Accecato dalla gelosia spara contro la finestra del rivale: arrestato 35enne

MESSINA – Nel pomeriggio di ieri, a Messina, in esecuzione di un’ordinanza di applicazione della misura cautelare degli arresti domiciliari, emessa dal giudice per le indagini preliminari presso il Tribunale di Messina su richiesta della locale Procura della Repubblica, i carabinieri della compagnia di Messina Centro hanno arrestato il 35enne messinese G.D., già noto alle forze dell’ordine, gravemente indiziato dei reati di minacce aggravate e porto abusivo di arma comune da sparo.


Il provvedimento restrittivo trae origine dall’esito delle indagini sviluppate dai carabinieri del Nucleo Operativo della compagnia di Messina Centro, a seguito dell’esplosione di tre colpi d’arma da fuoco in direzione della finestra di un’abitazione di Curcuraci lo scorso 4 marzo. La proprietaria dell’immobile e il figlio 34enne, rientrando da lavoro nel primo pomeriggio, avevano constatato gli effetti dei colpi di arma da fuoco nell’abitazione e avevano richiesto l’intervento dei carabinieri. Il sopralluogo effettuato dai militari dell’Arma aveva permesso di accertare che erano stati esplosi verso l’abitazione alcuni colpi di pistola calibro 7,65 mm.

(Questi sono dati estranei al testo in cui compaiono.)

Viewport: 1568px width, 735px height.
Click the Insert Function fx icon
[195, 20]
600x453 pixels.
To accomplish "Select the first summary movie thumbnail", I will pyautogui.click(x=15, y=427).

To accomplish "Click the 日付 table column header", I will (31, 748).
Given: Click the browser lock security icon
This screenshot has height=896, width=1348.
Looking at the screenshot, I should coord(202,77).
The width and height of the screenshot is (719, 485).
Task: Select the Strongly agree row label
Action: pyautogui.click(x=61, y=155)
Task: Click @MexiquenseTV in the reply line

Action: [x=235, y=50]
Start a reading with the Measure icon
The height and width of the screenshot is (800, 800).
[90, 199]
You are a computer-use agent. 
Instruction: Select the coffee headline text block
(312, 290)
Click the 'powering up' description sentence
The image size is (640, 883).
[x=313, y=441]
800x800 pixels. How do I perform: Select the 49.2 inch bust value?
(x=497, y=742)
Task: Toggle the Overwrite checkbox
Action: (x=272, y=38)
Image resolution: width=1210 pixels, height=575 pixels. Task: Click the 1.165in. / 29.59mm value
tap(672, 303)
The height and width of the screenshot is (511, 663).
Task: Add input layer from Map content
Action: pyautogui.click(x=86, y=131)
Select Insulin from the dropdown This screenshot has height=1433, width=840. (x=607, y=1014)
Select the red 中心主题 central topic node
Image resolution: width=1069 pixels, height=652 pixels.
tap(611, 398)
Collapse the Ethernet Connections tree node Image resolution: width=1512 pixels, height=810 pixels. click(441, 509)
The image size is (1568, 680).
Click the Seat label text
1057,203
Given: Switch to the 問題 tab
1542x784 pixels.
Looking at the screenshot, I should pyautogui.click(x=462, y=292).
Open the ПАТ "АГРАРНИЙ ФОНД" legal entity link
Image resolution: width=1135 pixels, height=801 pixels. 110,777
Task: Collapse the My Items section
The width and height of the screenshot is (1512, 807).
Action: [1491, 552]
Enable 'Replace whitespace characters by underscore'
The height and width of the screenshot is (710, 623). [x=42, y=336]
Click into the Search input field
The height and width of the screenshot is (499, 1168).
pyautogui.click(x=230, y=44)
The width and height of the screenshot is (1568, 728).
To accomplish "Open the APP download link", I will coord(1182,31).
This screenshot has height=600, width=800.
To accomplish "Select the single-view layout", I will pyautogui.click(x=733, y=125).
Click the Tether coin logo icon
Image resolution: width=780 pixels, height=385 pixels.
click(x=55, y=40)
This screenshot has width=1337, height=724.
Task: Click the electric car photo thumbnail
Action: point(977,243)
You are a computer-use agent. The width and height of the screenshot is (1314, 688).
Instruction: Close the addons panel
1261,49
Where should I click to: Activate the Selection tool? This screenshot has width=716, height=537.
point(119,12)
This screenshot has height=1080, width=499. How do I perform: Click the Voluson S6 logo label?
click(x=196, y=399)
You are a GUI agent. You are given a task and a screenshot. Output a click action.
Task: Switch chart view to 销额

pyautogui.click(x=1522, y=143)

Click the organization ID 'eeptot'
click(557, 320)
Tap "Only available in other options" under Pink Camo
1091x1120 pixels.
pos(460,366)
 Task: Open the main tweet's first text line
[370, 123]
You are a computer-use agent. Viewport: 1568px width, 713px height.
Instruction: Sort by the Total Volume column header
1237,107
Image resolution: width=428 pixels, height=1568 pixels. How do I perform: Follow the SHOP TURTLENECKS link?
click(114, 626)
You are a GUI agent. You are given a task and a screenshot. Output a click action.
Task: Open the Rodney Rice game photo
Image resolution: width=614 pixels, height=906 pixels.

L’attività d’indagine sviluppata dai militari del Nucleo Operativo, sotto la direzione e il coordinamento della Procura della Repubblica di Messina, ha consentito di individuare il responsabile del gesto intimidatorio e ricostruirne il possibile movente. In particolare dalle indagini effettuate è emerso che il 35enne, infastidito dalle attenzioni che l’uomo che abita la casa aveva rivolto alla sua compagna, spinto dalla gelosia ha sparato contro l’abitazione indirizzando i colpi proprio verso la finestra della camera da letto occupata dal 34enne.


Al termine delle operazioni, l’arrestato è stato condotto dai militari dell’Arma nella propria abitazione e sottoposto alla misura degli arresti domiciliari, a disposizione dell’autorità giudiziaria di Messina.